-- PROBLEM --
If a line in the entries contains the string "screenshot", include that line in your answer.

Pixel coordinate grounding data
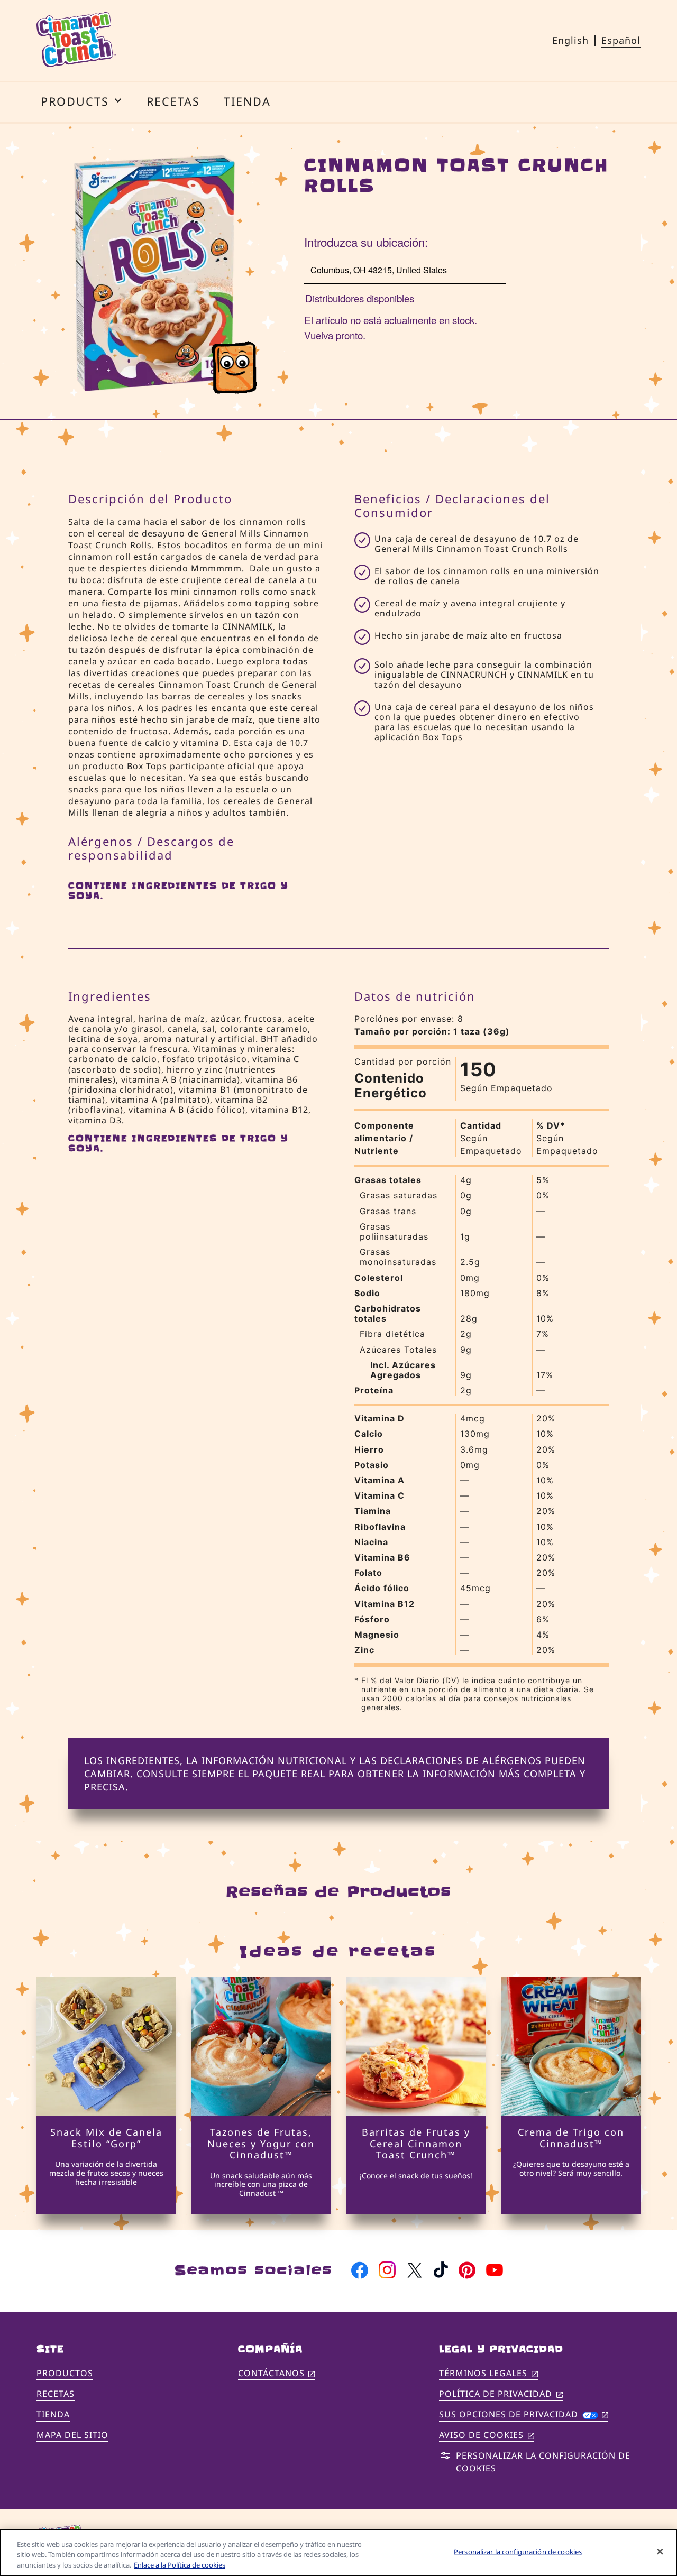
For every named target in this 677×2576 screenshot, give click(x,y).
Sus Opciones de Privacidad (523, 2414)
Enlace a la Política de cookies (179, 2565)
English (570, 40)
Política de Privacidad (501, 2394)
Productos (64, 2373)
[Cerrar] (660, 2551)
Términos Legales (488, 2373)
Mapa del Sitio (72, 2435)
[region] (338, 2552)
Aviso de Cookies (486, 2435)
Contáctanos (276, 2373)
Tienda (53, 2414)
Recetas (55, 2393)
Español (621, 40)
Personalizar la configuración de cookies (518, 2551)
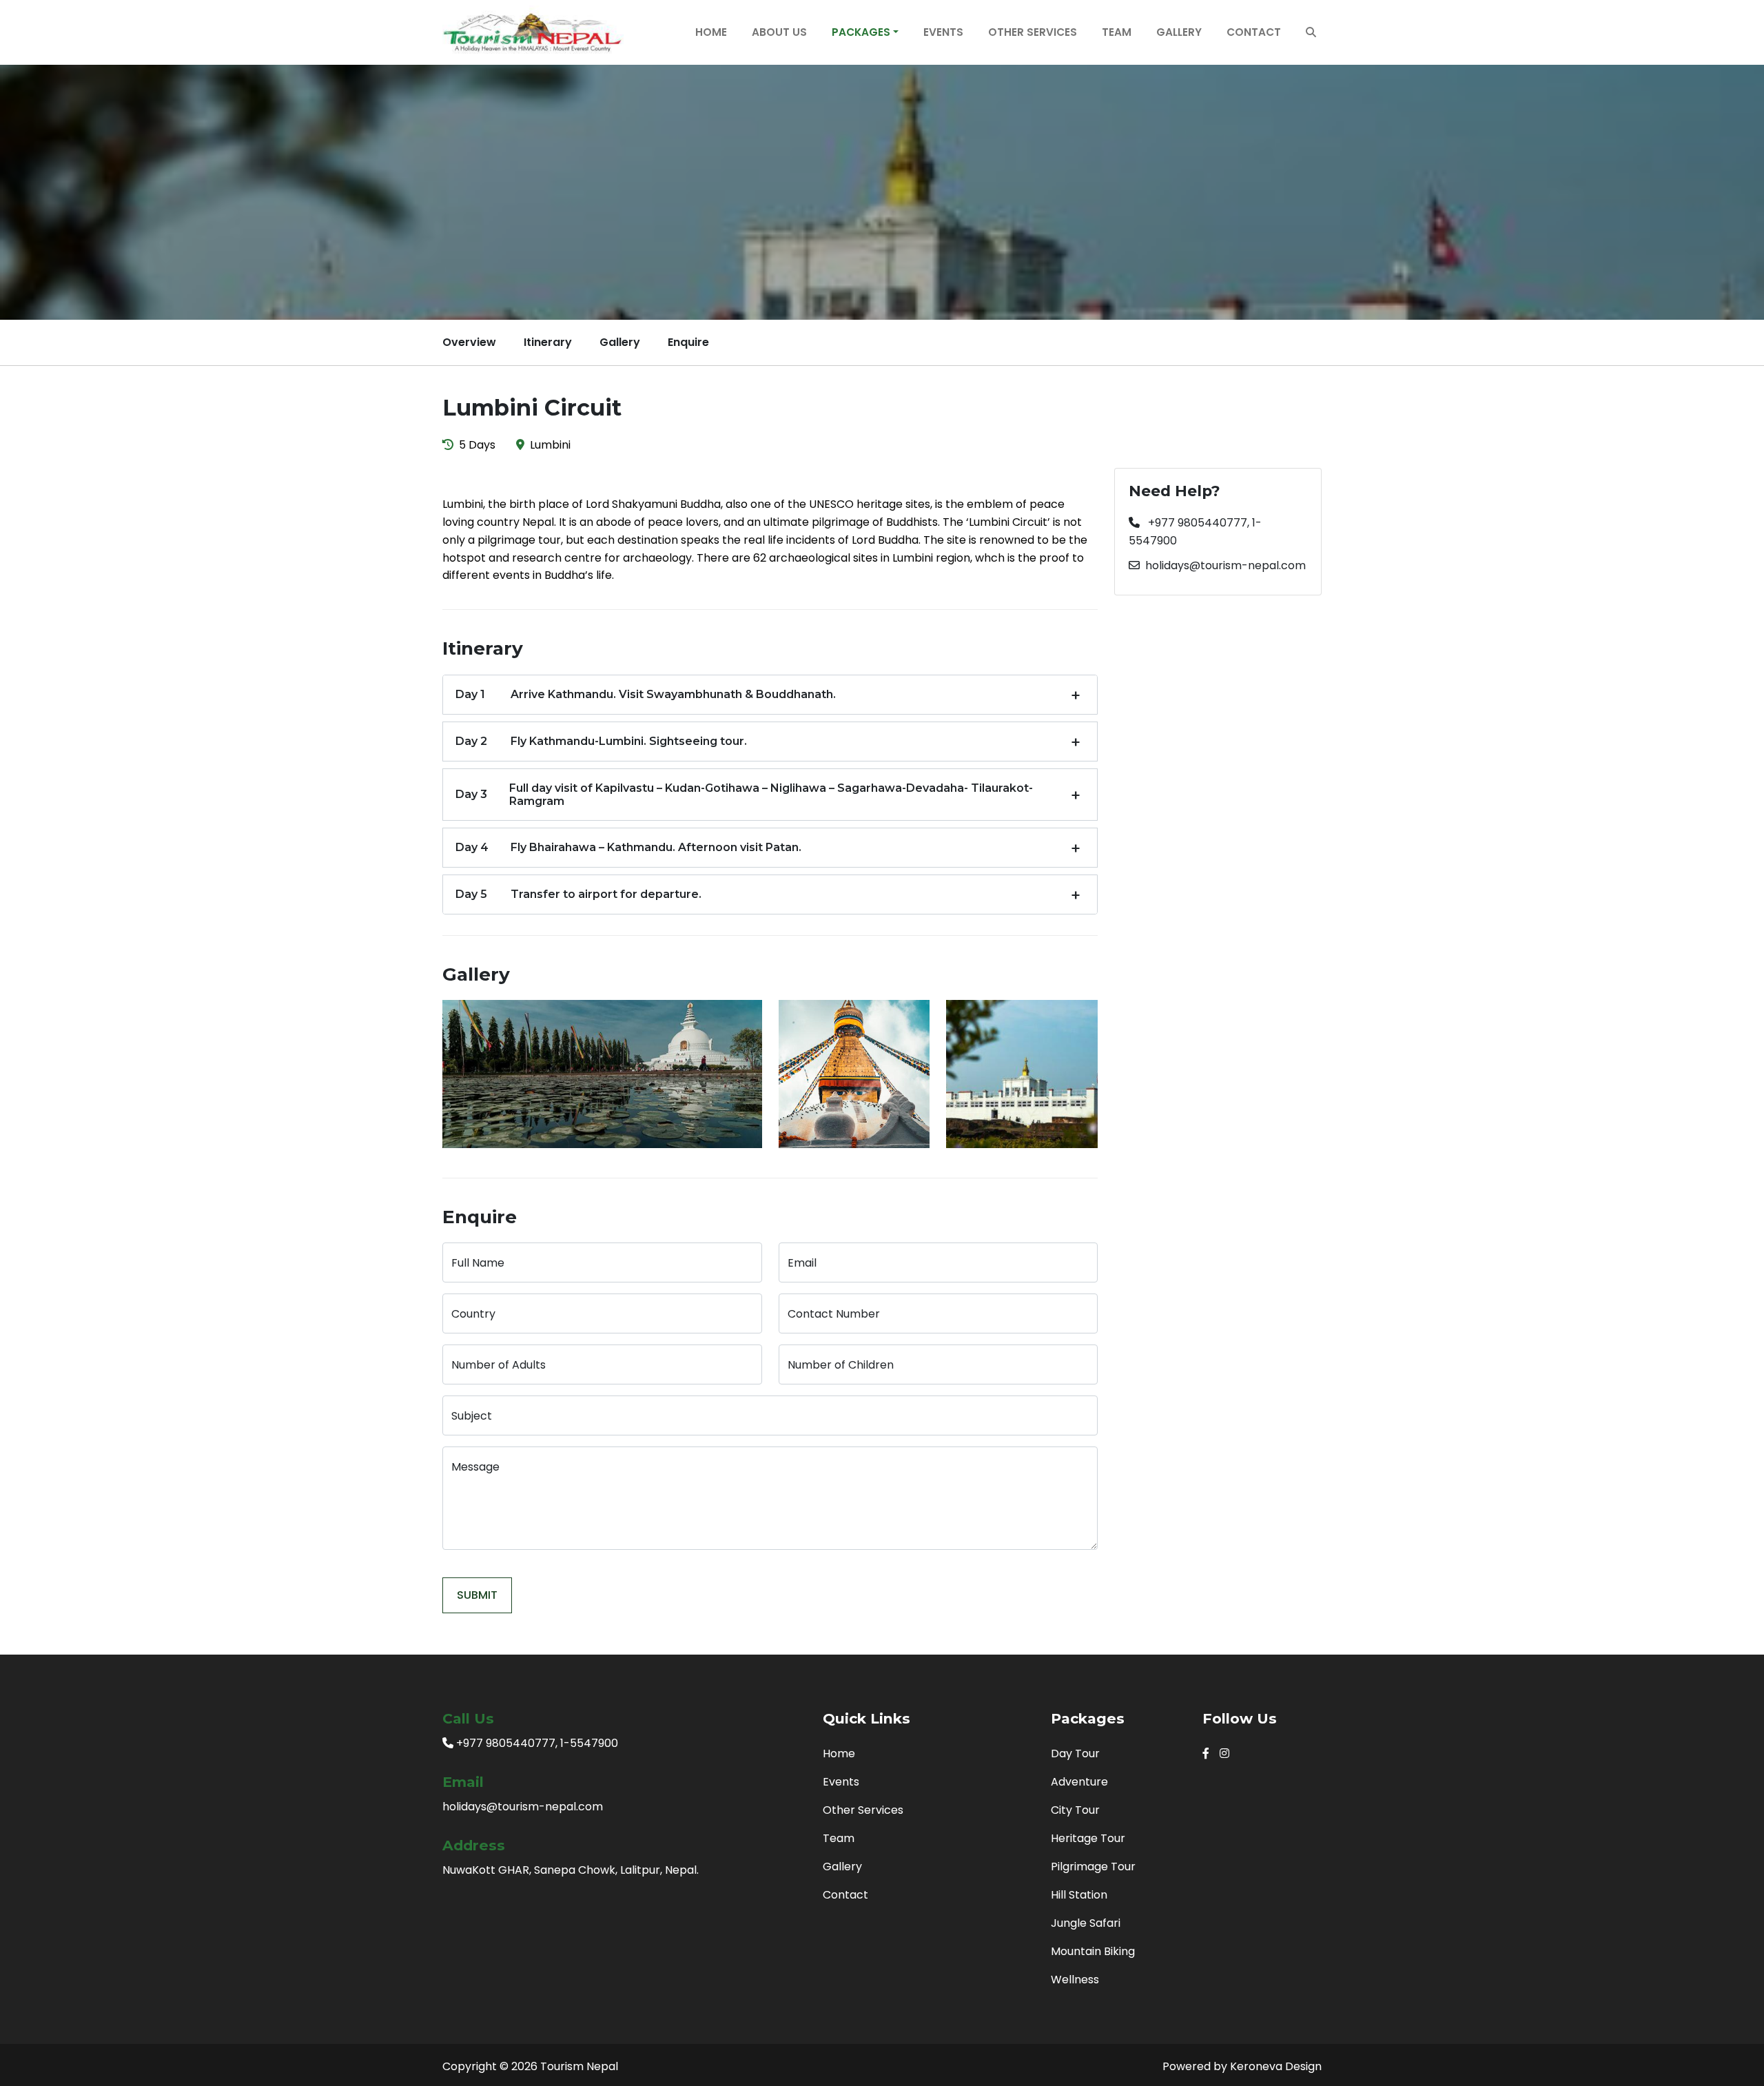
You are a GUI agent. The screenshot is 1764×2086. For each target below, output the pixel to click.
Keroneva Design (1276, 2066)
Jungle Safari (1085, 1923)
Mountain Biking (1093, 1951)
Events (943, 32)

-- EXERCISE RESULT --
For every named target in this 677×2576 screenshot, give click(x,y).
You are a GUI agent. The screenshot is 1764×2086. For each target below, output the pixel to click.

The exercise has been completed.